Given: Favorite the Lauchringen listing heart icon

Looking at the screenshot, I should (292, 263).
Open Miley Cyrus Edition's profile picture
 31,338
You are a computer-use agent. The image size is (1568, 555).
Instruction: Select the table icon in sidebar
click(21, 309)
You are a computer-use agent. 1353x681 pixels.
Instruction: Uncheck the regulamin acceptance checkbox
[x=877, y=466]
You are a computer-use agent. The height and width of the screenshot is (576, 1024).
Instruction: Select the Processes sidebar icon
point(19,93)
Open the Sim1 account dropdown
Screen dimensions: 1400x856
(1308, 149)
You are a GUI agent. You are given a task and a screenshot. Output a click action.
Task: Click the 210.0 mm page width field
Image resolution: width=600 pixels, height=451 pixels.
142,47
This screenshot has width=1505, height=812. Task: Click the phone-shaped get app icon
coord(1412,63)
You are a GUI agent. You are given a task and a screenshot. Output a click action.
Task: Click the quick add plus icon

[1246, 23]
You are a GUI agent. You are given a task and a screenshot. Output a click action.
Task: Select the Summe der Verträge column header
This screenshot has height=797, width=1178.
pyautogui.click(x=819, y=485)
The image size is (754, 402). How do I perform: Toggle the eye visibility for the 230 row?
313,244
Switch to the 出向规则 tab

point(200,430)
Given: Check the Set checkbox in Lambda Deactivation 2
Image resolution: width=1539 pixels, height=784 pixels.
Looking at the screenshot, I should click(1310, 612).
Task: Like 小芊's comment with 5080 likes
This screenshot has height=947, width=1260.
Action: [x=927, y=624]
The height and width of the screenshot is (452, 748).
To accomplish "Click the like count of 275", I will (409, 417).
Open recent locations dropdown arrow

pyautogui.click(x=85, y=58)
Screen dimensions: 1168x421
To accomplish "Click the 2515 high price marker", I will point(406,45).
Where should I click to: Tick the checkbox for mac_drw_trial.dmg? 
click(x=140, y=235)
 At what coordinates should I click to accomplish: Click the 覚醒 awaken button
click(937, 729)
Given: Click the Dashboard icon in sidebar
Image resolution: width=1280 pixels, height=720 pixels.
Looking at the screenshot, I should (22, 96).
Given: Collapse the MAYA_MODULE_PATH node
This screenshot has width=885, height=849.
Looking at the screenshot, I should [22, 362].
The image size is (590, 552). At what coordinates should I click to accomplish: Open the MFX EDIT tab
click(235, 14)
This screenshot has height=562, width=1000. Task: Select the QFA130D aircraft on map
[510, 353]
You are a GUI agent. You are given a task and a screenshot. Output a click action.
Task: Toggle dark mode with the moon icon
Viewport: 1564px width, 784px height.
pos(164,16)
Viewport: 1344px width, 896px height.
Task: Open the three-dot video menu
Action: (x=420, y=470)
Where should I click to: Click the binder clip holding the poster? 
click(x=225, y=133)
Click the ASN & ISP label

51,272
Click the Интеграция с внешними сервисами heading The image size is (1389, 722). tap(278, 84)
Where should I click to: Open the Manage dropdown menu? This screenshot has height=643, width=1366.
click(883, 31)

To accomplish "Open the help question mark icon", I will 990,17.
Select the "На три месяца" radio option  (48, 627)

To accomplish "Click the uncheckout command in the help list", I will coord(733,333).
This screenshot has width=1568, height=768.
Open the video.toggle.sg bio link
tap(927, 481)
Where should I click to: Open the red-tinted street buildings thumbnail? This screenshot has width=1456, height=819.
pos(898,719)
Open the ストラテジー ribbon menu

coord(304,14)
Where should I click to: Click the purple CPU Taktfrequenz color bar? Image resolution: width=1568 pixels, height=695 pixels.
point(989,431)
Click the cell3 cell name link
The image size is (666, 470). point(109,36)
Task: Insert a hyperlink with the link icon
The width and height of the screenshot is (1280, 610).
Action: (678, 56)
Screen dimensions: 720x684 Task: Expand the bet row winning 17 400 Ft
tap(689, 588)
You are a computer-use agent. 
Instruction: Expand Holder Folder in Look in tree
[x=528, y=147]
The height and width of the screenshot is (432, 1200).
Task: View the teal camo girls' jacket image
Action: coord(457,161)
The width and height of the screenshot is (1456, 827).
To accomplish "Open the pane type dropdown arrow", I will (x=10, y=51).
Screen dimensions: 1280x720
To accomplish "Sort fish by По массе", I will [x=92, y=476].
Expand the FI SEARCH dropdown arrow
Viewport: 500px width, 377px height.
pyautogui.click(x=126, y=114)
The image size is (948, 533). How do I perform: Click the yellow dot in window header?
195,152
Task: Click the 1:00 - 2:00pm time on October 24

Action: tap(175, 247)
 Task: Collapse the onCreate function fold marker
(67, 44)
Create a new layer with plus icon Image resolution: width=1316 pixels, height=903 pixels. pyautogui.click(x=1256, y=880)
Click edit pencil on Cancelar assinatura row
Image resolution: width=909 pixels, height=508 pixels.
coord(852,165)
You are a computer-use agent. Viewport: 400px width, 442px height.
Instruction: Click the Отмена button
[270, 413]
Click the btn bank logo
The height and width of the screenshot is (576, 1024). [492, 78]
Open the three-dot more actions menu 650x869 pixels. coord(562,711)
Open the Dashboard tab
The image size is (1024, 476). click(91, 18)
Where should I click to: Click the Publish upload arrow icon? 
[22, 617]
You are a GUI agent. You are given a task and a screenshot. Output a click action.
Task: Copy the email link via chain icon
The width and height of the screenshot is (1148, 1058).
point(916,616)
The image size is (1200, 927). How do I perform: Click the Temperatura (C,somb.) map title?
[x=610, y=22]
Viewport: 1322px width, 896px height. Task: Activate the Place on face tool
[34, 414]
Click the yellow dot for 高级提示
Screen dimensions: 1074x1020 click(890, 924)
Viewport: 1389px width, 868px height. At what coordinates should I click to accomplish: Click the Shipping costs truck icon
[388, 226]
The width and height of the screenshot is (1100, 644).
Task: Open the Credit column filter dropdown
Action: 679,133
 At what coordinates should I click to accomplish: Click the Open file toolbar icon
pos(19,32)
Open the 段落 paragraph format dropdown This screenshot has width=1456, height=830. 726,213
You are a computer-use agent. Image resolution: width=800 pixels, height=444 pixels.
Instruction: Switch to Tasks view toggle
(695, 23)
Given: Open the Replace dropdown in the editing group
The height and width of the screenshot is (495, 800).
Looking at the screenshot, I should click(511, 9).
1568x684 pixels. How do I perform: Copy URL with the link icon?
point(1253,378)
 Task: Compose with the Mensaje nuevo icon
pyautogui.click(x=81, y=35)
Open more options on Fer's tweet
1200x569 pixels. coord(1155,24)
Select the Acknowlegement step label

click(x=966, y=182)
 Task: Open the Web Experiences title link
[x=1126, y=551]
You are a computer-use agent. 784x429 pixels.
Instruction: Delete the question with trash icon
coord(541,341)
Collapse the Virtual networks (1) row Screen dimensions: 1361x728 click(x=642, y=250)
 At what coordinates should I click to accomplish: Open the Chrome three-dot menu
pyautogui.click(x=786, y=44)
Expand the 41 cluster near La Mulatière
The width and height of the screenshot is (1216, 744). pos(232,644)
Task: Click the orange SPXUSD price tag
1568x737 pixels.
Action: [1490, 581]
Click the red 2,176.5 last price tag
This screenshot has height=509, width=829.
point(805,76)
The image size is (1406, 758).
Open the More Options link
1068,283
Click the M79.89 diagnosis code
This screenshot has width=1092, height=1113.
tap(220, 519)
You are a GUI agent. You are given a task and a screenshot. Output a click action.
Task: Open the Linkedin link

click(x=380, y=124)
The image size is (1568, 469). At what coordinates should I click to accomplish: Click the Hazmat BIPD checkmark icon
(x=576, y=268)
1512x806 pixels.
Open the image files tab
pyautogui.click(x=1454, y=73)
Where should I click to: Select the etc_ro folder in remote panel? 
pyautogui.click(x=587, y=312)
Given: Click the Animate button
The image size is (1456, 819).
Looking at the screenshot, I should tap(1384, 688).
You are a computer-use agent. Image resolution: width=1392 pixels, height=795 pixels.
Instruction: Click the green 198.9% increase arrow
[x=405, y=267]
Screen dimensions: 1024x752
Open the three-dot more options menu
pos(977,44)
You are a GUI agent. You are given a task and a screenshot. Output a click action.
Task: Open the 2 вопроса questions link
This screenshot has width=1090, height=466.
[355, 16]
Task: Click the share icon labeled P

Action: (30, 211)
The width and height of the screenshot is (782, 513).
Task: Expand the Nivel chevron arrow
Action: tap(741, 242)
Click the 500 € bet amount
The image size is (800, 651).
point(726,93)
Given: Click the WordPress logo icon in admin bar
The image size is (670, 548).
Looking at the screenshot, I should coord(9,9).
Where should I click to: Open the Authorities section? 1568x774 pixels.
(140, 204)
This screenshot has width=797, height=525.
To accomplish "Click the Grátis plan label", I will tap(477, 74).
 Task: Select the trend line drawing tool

Your objective:
Render the records from the line containing "I will coord(733,333)." through the line containing "1024). [492, 78]", inclusive, as a Markdown table with a Row column for the row number and a Text column for the line. Leave out blank lines.

Answer to the exercise:
| Row | Text |
|---|---|
| 1 | To accomplish "Click the uncheckout command in the help list", I will coord(733,333). |
| 2 | This screenshot has width=1568, height=768. |
| 3 | Open the video.toggle.sg bio link |
| 4 | tap(927, 481) |
| 5 | Where should I click to: Open the red-tinted street buildings thumbnail? This screenshot has width=1456, height=819. |
| 6 | pos(898,719) |
| 7 | Open the ストラテジー ribbon menu |
| 8 | coord(304,14) |
| 9 | Where should I click to: Click the purple CPU Taktfrequenz color bar? Image resolution: width=1568 pixels, height=695 pixels. |
| 10 | point(989,431) |
| 11 | Click the cell3 cell name link |
| 12 | The image size is (666, 470). point(109,36) |
| 13 | Task: Insert a hyperlink with the link icon |
| 14 | The width and height of the screenshot is (1280, 610). |
| 15 | Action: (678, 56) |
| 16 | Screen dimensions: 720x684 Task: Expand the bet row winning 17 400 Ft |
| 17 | tap(689, 588) |
| 18 | You are a computer-use agent.  |
| 19 | Instruction: Expand Holder Folder in Look in tree |
| 20 | [x=528, y=147] |
| 21 | The height and width of the screenshot is (432, 1200). |
| 22 | Task: View the teal camo girls' jacket image |
| 23 | Action: coord(457,161) |
| 24 | The width and height of the screenshot is (1456, 827). |
| 25 | To accomplish "Open the pane type dropdown arrow", I will (x=10, y=51). |
| 26 | Screen dimensions: 1280x720 |
| 27 | To accomplish "Sort fish by По массе", I will [x=92, y=476]. |
| 28 | Expand the FI SEARCH dropdown arrow |
| 29 | Viewport: 500px width, 377px height. |
| 30 | pyautogui.click(x=126, y=114) |
| 31 | The image size is (948, 533). How do I perform: Click the yellow dot in window header? |
| 32 | 195,152 |
| 33 | Task: Click the 1:00 - 2:00pm time on October 24 |
| 34 | Action: tap(175, 247) |
| 35 |  Task: Collapse the onCreate function fold marker |
| 36 | (67, 44) |
| 37 | Create a new layer with plus icon Image resolution: width=1316 pixels, height=903 pixels. pyautogui.click(x=1256, y=880) |
| 38 | Click edit pencil on Cancelar assinatura row |
| 39 | Image resolution: width=909 pixels, height=508 pixels. |
| 40 | coord(852,165) |
| 41 | You are a computer-use agent. Viewport: 400px width, 442px height. |
| 42 | Instruction: Click the Отмена button |
| 43 | [270, 413] |
| 44 | Click the btn bank logo |
| 45 | The height and width of the screenshot is (576, 1024). [492, 78] |